Un craquement se fit entendre, la porte...
Uzu détecta une présence. De nouveau terrifié, il se tortilla et poussa un mugissement au travers du tissu enfoncé dans sa bouche, lorsqu'il senti la pression d'une main sur son épaule.
- Chuuut ! Tu peux marcher ? Gueule pas j'te détache, si tu la ramènes on va s'faire gauler tout les trois !
Dans la pénombre au début, il n'aperçu que les contours de son "sauveur". Un linge raide se referma sur son corps meurtris. On le soutint pour qu'il réussisse à se lever, il vacilla très vite.

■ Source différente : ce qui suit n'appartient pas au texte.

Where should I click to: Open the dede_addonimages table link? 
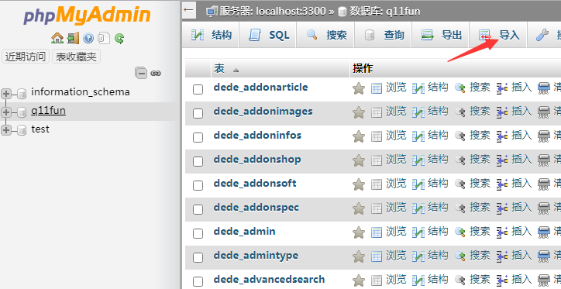263,112
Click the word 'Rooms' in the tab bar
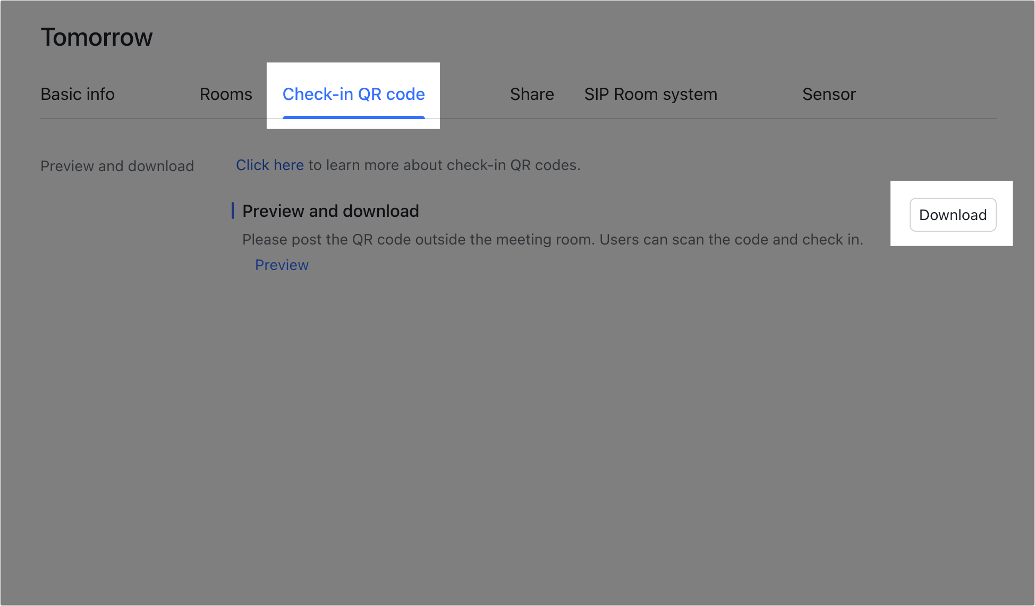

- Putain, il va nous claquer dans les doigts... C'est pas une bonne idée, viens, on s'casse ! Aboya une autre personne dans l'ombre.
- Ta gueule aide-moi !
- On va où ?
- Chez moi.
- T'es malade, ta mère va app'ler les flics!

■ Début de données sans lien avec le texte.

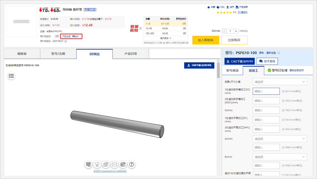Click the X(mm) input field
Viewport: 317px width, 179px height.
[266, 110]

- Ma mère elle f'ra c'que j'uis dit.
De nouveau allongé sur un sol crasseux, il n'eut pas la force de se débattre. L'ascenseur... L'odeur d'urine y fût très forte. Sa joue se trouva à quelques centimètres des chaussures, des deux garçons. Il eut peur, très peur, qu'allait-il encore lui arriver ? Quand les portes s'ouvrirent, il tenta une dernière fois de s'échapper.
- Ho là mec, tu bouges pas d'ici !
Ils l'attrapèrent sous les bras, et le tirèrent fortement en arrière.

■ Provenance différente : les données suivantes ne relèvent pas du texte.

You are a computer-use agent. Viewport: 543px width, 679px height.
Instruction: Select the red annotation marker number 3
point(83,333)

- Lâchez-moi, supplia-t-il.
Il subit aussitôt le mouvement de ses côtes brisées, la douleur fut telle qu'il perdit connaissance.
*
Gabriel sursaute, Uzu cramponné à son cou gesticule frénétiquement en répétant :
- Lâchez-moi ! Lâchez-moi !
- Youz' ! Héééé ! Chutttt ! Calme-toi... Je suis là, c'est encore un cauchemar.
Uzu livide s'assoit sur le bord du lit, repoussant l'éteinte de son amant. Tremblant et comprimant ses côtes, sa respiration est rapide, ses gestes irréfléchis.
- Mon n'amour ça va ?
De la sueur coule le long de ses tempes. Il n'a pas le temps d'objecter, les intestins tordus de spasmes, il saute aussitôt en bas du lit et court aux toilettes.
Gabriel reste seul, bouleversé et idiot, sous les couvertures. Depuis quelques semaines Uzu n'avait plus eu de terreurs nocturnes et le goth a perdu l'habitude de ses réveils soudains et mouvementés. Il s'estime inefficace alors que cela le reprend.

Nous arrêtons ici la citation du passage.